Оборотень проворчала «про припёрка», но взяла снасти, Грушееда, и они пошли на прибрежные камни. Укс разделся и поплыл обследовать соседние островки. Источник отыскался на самом дальнем: вода сочилась в блюдо-озерцо вяло, за сутки разве что баклагу наполнить. Но на каменных горбах островов, во впадинах скал хватало открытых луж и не все из них были солеными. Должно хватить.
Укс доплыл обратно. На Пещерном уже развели костер, жарился на вертеле салминус, сочный, длиной с локоть.
— Хорошее место, — сказала оборотень, — рыбное.
Укс кивнул — он оценил обещающие протоки и подводные камни с вершины соседнего утеса.
— Длинные ветки не жгите, пригодятся еще.
— Что придумал-то? — прицепилась пустоголовая.
— Вечером объясню.
— Дуришь, хозяин.
— Что ж, одной тебе дурить?
— Грубиян! — оборотень стала молоденькой и светловолосой, манерно надула губы. — А я вот тебе, ющецу неблагодарному, божественный подарок в лодке отыскала. Арх был душевен, наверняка тебе завещал.

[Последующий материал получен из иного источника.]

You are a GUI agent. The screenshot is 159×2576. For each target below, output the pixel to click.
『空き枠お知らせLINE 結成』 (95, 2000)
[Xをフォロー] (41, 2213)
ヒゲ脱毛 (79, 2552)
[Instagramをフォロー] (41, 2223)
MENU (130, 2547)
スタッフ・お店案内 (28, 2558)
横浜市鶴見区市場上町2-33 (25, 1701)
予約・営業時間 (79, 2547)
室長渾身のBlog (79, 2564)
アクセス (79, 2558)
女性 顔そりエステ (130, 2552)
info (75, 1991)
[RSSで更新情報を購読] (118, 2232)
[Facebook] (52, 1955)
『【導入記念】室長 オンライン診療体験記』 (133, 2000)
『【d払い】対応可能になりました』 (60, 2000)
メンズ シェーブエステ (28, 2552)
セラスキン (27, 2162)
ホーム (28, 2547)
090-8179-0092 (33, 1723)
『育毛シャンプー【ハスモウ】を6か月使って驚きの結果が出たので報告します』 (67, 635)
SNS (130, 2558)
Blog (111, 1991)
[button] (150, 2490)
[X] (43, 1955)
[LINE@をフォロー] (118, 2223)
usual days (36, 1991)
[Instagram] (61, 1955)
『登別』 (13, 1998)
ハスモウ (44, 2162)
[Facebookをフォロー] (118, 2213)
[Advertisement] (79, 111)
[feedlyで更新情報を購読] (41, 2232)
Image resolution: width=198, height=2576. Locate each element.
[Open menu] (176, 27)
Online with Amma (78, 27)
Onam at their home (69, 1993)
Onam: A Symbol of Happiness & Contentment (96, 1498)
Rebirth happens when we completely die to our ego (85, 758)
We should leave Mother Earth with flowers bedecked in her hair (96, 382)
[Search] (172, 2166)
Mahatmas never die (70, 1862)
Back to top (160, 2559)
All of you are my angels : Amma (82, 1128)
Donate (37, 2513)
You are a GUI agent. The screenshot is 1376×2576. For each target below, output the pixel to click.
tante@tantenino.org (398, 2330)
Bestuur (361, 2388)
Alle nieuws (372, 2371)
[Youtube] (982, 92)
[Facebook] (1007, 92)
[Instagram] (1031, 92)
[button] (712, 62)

Глиняный сосуд, запечатанный деревянной пробкой, пах странно, полузнакомо. Укс потер маслянистую поверхность, лизнул палец.

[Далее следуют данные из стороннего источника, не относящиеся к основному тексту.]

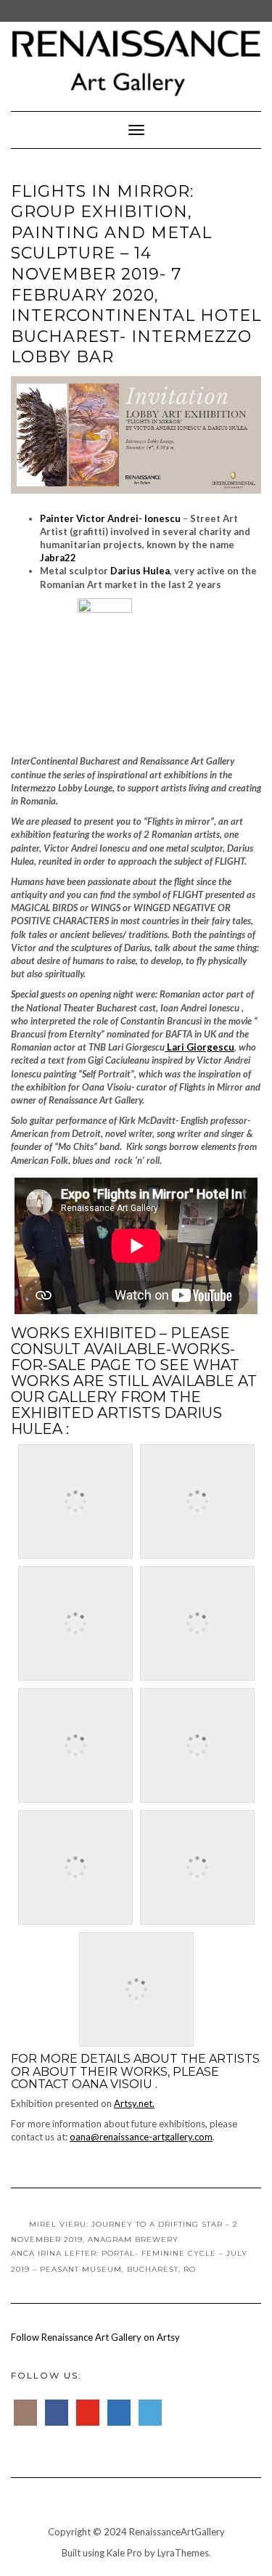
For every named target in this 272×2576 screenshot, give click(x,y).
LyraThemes (183, 2553)
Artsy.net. (134, 2103)
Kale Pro (124, 2553)
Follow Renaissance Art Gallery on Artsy (95, 2337)
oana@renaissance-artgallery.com (141, 2137)
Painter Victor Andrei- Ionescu (110, 518)
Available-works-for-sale (123, 1357)
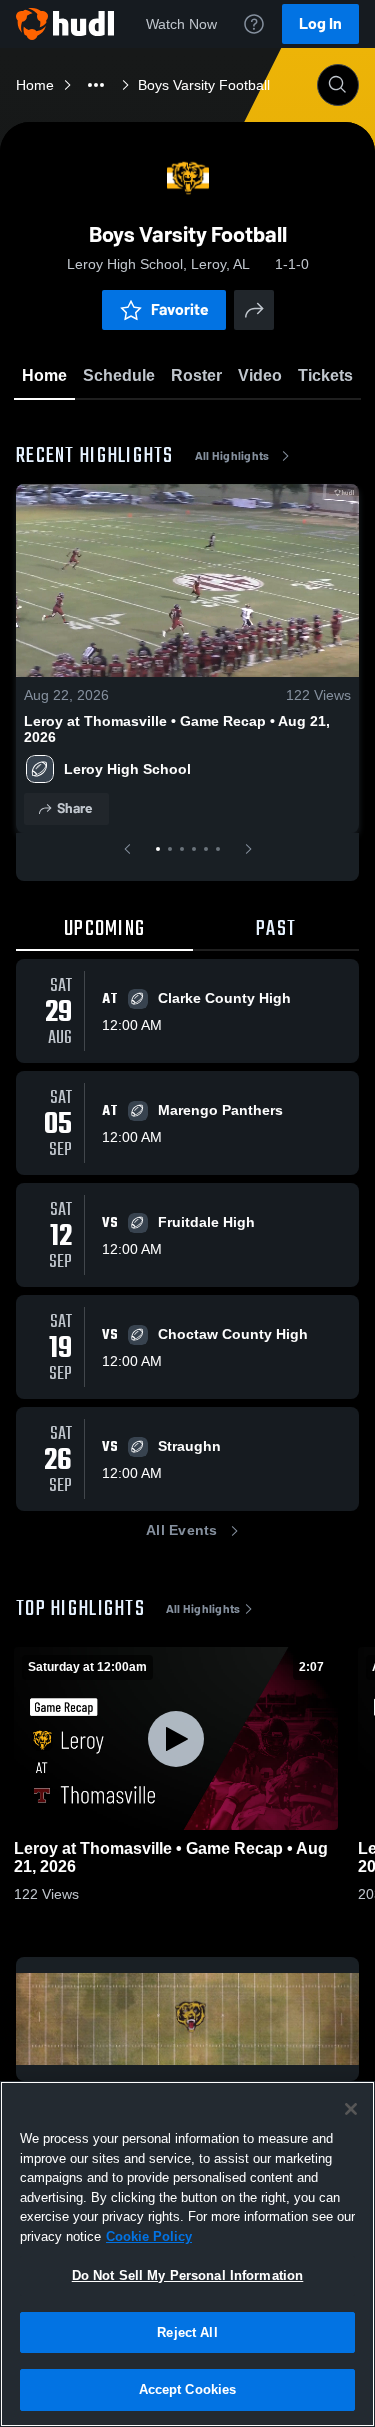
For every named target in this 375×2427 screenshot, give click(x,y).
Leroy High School (127, 769)
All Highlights (232, 456)
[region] (187, 2254)
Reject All (187, 2332)
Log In (320, 23)
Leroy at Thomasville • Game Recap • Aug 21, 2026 (177, 729)
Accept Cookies (188, 2389)
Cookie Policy (149, 2236)
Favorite (180, 309)
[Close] (351, 2109)
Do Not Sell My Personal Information (188, 2275)
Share (74, 808)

— Оно, — заверила Лоуд. — Масло олив. Говорю же, на севере оно почти дармовое. Только разом много не жри — продрыщешся.
— Знак богов, однако, — пробормотал десятник.
Обедали жидкой похлебкой — провизию следовало экономить. Зато рыбы было вдоволь. Укс макал кусочек пресной лепешки в оливковое масло: ничего особенного. Просто пища предков, мечта сгинувшего навсегда Акропоборейсеса.
…— Вдоль мыса пройдем, — вещала, уговаривая в большей степени саму себя, оборотниха, — ваш Конец Мира, конечно, кишка еще той длинноты, но к настоящей земле все ж прирастает. А там возьмем к западу, городишко будет, вроде Хиссиса, но поприличнее. Людишки поученее, и главное, нами еще вообще не прижаты…
Укс улыбнулся. Знает пустоголовая, что не дойти, но дрогнуть себе не дает. Весь мир распахнут перед носом неповоротливой «салми», но нэк держит партнеров крепче якоря.
— Ладно, болтай, раз язык покою не дает, — разрешил десятник. — В корыте, вроде, бражка имелась?
— Остался кувшинчик. Кислятина — разве что ющецу брюхо полоскать. Но не выбрасывать же. Э, Грушеед, запрыгни…
— Сам схожу, — Укс, голый по пояс, — солнце сушило-поджаривало свежие шрамы, залез в лодку. Здесь навели хаотичный, под стать диковатому оборотничьему Логосу, порядок. Кувшин стоял на виду — по весу так почти полный. Нет смысла, конечно, добру пропадать. Десятник растянул горловину заветного мешка, ублёвые трофеи мешали, царский венец норовил поцарапать, пришлось сначала вынуть тряпки с цацками. Потом Укс доставал фляги, вырывал пробки и лил содержимое за борт. Главное было не задумываться и запах нэка не вдыхать. Лоуд на берегу втолковывала мальчишке что-то о северных смешных нравах, потом осознала…
— Э, ты…
Взлетела в лодку мгновенно. Последнюю баклагу Укс вылить не успел, пришлось разбить, ударив о борт. Оборотень зарычала:
— Ты, человек сраный… — её облики бешеным вихрем закружились: девки, мужчины, снова шмонды. Нож у бедра, сейчас ударит наискось, брюшину вспарывая…
Укс на клинок не смотрел, глянул в глаза, ненавистью сияющие, неспешно стряхнул с ладони влажные крошки черепков баклаги.